* Information provided *

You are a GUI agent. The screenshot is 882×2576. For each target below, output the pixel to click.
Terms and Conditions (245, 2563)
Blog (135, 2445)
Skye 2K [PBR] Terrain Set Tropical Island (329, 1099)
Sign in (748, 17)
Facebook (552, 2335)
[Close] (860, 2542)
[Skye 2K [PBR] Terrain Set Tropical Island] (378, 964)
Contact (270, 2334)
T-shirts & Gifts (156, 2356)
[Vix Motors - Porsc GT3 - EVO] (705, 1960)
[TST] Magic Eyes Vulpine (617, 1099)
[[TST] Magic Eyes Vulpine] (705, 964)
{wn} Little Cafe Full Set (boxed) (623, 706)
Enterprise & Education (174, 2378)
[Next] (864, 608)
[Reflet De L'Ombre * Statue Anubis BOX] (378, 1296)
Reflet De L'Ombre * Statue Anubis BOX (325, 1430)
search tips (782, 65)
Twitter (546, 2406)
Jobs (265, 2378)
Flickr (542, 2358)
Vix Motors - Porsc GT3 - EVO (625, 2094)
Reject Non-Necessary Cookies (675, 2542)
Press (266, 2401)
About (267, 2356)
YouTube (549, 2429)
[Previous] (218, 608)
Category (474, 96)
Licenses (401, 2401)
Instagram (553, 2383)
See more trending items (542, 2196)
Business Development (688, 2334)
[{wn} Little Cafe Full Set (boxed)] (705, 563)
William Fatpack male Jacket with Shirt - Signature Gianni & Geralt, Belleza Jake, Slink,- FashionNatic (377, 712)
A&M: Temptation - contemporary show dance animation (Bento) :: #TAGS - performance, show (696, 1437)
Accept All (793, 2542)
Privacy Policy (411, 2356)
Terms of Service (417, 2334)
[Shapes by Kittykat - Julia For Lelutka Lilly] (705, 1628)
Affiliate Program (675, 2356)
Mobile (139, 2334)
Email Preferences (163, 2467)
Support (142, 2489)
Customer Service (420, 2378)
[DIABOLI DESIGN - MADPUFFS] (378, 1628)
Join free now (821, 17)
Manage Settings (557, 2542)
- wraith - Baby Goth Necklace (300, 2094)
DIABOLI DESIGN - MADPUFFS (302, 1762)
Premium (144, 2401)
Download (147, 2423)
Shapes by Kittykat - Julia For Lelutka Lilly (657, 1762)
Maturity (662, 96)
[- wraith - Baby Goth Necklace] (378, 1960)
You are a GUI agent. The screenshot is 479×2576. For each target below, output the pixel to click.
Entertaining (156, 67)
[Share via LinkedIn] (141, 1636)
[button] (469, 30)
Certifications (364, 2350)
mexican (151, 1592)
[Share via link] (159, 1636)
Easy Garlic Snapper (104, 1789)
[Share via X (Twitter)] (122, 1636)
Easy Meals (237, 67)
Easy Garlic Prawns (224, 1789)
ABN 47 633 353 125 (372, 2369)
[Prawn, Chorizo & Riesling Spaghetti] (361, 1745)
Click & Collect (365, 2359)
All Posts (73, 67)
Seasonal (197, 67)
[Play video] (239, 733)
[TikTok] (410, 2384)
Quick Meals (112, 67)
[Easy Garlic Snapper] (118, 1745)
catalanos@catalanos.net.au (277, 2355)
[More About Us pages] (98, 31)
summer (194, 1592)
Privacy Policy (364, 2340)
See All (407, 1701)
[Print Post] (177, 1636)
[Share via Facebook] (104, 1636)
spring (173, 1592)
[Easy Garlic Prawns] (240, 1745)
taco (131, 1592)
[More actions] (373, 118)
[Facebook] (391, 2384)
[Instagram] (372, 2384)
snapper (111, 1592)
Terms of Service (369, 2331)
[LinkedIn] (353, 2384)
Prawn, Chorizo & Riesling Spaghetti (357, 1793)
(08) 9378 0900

* Work to complete *
The line above containing "Skye 2K [PBR] Terrain Set Tropical Island (329, 1099)", the line containing "Easy Garlic Snapper (104, 1789)", and every line between them are to be transcribed exactly; no other line is wanted.

* Task answer *
Skye 2K [PBR] Terrain Set Tropical Island (329, 1099)
Sign in (748, 17)
Facebook (552, 2335)
[Close] (860, 2542)
[Skye 2K [PBR] Terrain Set Tropical Island] (378, 964)
Contact (270, 2334)
T-shirts & Gifts (156, 2356)
[Vix Motors - Porsc GT3 - EVO] (705, 1960)
[TST] Magic Eyes Vulpine (617, 1099)
[[TST] Magic Eyes Vulpine] (705, 964)
{wn} Little Cafe Full Set (boxed) (623, 706)
Enterprise & Education (174, 2378)
[Next] (864, 608)
[Reflet De L'Ombre * Statue Anubis BOX] (378, 1296)
Reflet De L'Ombre * Statue Anubis BOX (325, 1430)
search tips (782, 65)
Twitter (546, 2406)
Jobs (265, 2378)
Flickr (542, 2358)
Vix Motors - Porsc GT3 - EVO (625, 2094)
Reject Non-Necessary Cookies (675, 2542)
Press (266, 2401)
About (267, 2356)
YouTube (549, 2429)
[Previous] (218, 608)
Category (474, 96)
Licenses (401, 2401)
Instagram (553, 2383)
See more trending items (542, 2196)
Business Development (688, 2334)
[{wn} Little Cafe Full Set (boxed)] (705, 563)
William Fatpack male Jacket with Shirt - Signature Gianni & Geralt, Belleza Jake, Slink,- FashionNatic (377, 712)
A&M: Temptation - contemporary show dance animation (Bento) :: #TAGS - performance, show (696, 1437)
Accept All (793, 2542)
Privacy Policy (411, 2356)
Terms of Service (417, 2334)
[Shapes by Kittykat - Julia For Lelutka Lilly] (705, 1628)
Affiliate Program (675, 2356)
Mobile (139, 2334)
Email Preferences (163, 2467)
Support (142, 2489)
Customer Service (420, 2378)
[DIABOLI DESIGN - MADPUFFS] (378, 1628)
Join free now (821, 17)
Manage Settings (557, 2542)
- wraith - Baby Goth Necklace (300, 2094)
DIABOLI DESIGN - MADPUFFS (302, 1762)
Premium (144, 2401)
Download (147, 2423)
Shapes by Kittykat - Julia For Lelutka Lilly (657, 1762)
Maturity (662, 96)
[- wraith - Baby Goth Necklace] (378, 1960)
You are a GUI agent. The screenshot is 479×2576. For each target below, output the pixel to click.
Entertaining (156, 67)
[Share via LinkedIn] (141, 1636)
[button] (469, 30)
Certifications (364, 2350)
mexican (151, 1592)
[Share via link] (159, 1636)
Easy Garlic Snapper (104, 1789)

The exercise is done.